Re: Growing RAID5 SSD Array

Stan Hoeppner <stan@xxxxxxxxxxxxxxxxx> · Tue, 08 Apr 2014 10:27:35 -0500

On 4/5/2014 2:25 PM, Adam Goryachev wrote:
> On 26/03/14 07:31, Stan Hoeppner wrote:
>> On 3/25/2014 8:10 AM, Adam Goryachev wrote:
...
...
> OK, I'm going to add the following to the /etc/rc.local:
> for irq in `cat /proc/interrupts |grep mpt2sas| awk -F: '{ print $1}'`
> do
>         echo 4 > /proc/irq/${irq}/smp_affinity
> done
> 
> That will move the LSI card interrupt processing to CPU2 like this:
>   57:  143806142       7246      41052          0 IR-PCI-MSI-edge     
> mpt2sas0-msix0
>   58:   14381650          0      22952          0 IR-PCI-MSI-edge     
> mpt2sas0-msix1
>   59:    6733526          0     144387          0 IR-PCI-MSI-edge     
> mpt2sas0-msix2
>   60:    3342802          0      32053          0 IR-PCI-MSI-edge     
> mpt2sas0-msix3
> 
> You can see I briefly moved one to CPU1 as well.

Most of your block IO interrupts are read traffic.  md/RAID5 reads are
fully threaded, unlike writes, and can be serviced by any core.  Assign
each LSI interrupt queue to a different core.

> Would you suggest moving the eth devices to another CPU as well, perhaps
> CPU3 ?

Spread all the interrupt queues across all cores, starting with CPU3
moving backwards and eth0 moving forward, this because IIRC eth0 is your
only interface receiving inbound traffic currently, due to a broken
balance-alb config.  NICs generally only generate interrupts for inbound
packets, so balancing IRQs won't make much difference until you get
inbound load balancing working.

...
> I'll run a bunch more tests tonight, and get a better idea.

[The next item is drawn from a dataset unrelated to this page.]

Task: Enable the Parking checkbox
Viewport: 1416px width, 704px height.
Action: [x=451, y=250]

For now though:
> dd if=/dev/vg0/xptest of=/dev/vg0/testing iflag=direct oflag=direct
> bs=1536k count=5k
> iostat shows much more solid read and write rates, around 120MB/s peaks,
> dd reported 88MB/s, it also shows 0 for rrqm and wrqm, so no more
> merging was being done. 

Moving larger blocks and thus eliminating merges increased throughput a
little over 2x.  The absolute data rate is still very poor as something
is broken.  Still, doubling throughput with a few command line args is
always impressive.

> The avgrq-sz value is always 128 for the
> destination, and almost always 128 for the source during the copy. This
> seems to equal 64kB, so I'm not sure why that is if we told dd to use
> 1536k ...

I'd need to see the actual output to comment intelligently on this.
However, do note that application read/write IO size and avgrq-sz
reported by iostat are two different things.

...
> So it looks like CPU0 is less busy, with more work being done on CPU2
> (the interrupts for the LSI SATA controller)

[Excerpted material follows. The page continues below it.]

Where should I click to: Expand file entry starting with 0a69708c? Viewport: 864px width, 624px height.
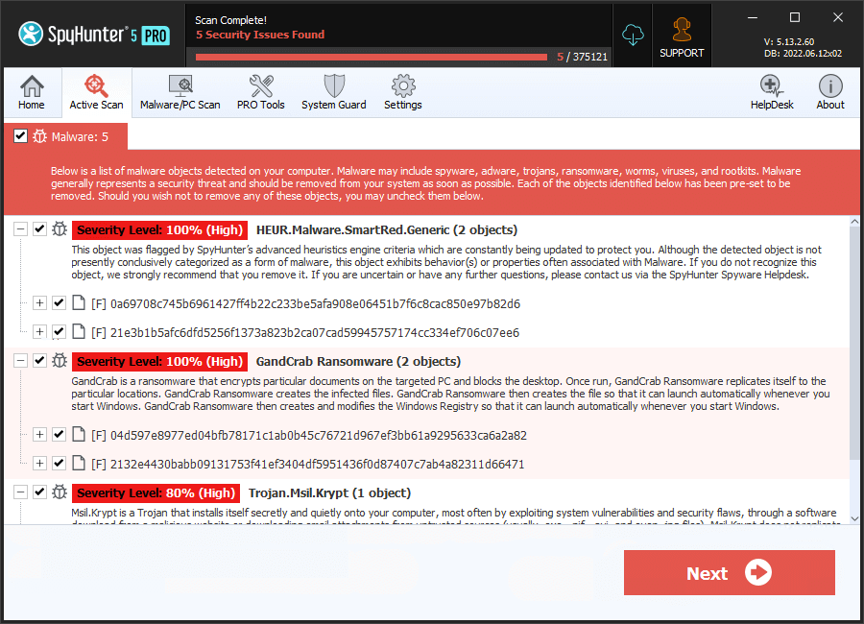[x=39, y=303]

The md write thread is typically scheduled on the processor (core) which
is servicing interrupts for the thread.  The %sy you're seeing on CPU2
is not interrupt processing but the RAID5 write thread execution.

> If I increase bs=6M then dd reports 130MB/s ...

You can continue increasing the dd block size and gain small increases
in throughput incrementally until you hit the wall.  But again,
something is broken somewhere for single thread throughput to be this low.

...
>> According to your iostat output above, drbd2 was indeed still
>> engaged.  And eating over 59.6% and 91.6% of a core.
>
> Nope, definitely not connected, however, it is still part of the IO
> path, because the LV sits on drbd. So it isn't talking to it's partner,
> but it still does it's own "work" in between LVM and MD.
> 
>>> So, I know dd isn't the ideal performance testing tool or metric, but
>>> I'd really like to know why I can't get more than 40MB/s. There is no
>>> networking, no iscsi, just a fairly simple raid5, drbd, and lvm.

There is nothing simple at all about a storage architecture involving
layered lvm, drbd, and md RAID.  This may be a "popular" configuration,
but popular does not equal "simple".

>> You can get much more than 40MB/s, but you must know your tools, and
>> gain a better understanding of the Linux IO subsystem.
> 
> Apologies, it was a second late night in a row, and I wasn't doing very
> well, I should have remembered my previous lessons about this!

Remember:  High throughput requires large IOs in parallel.  High IOPS
requires small IOs in parallel.  Bandwidth and IOPS are inversely
proportional.

...
> OK, so thinking this through... We should expect really poor performance
> if we are not using O_DIRECT, and not doing large requests in parallel.

You should never expect poor performance with a single thread, but not
full hardware potential of the SSDs either.  Something odd is going on
in your current setup if a dd copy with large block size and O_DIRECT
can only hit 130 MB/s to an array of 7 of these SandForce based Intel
SSDs.  You should be able to hit a few hundred MB/s with a simultaneous
read and write stream from one LV to another.  Something is plugging a
big finger into the ends of your fat IO pipe when single streaming.
Determining what this finger is will require some investigation.

> I think the parallel part of the workload should be fine in real world
> use, since each user and machine will be generating some random load,
> which should be delivered in parallel to the stack (LVM/DRBD/MD).
> However, in 'real world' use, we don't determine the request size, only
> the application or client OS, or perhaps iscsi will determine that.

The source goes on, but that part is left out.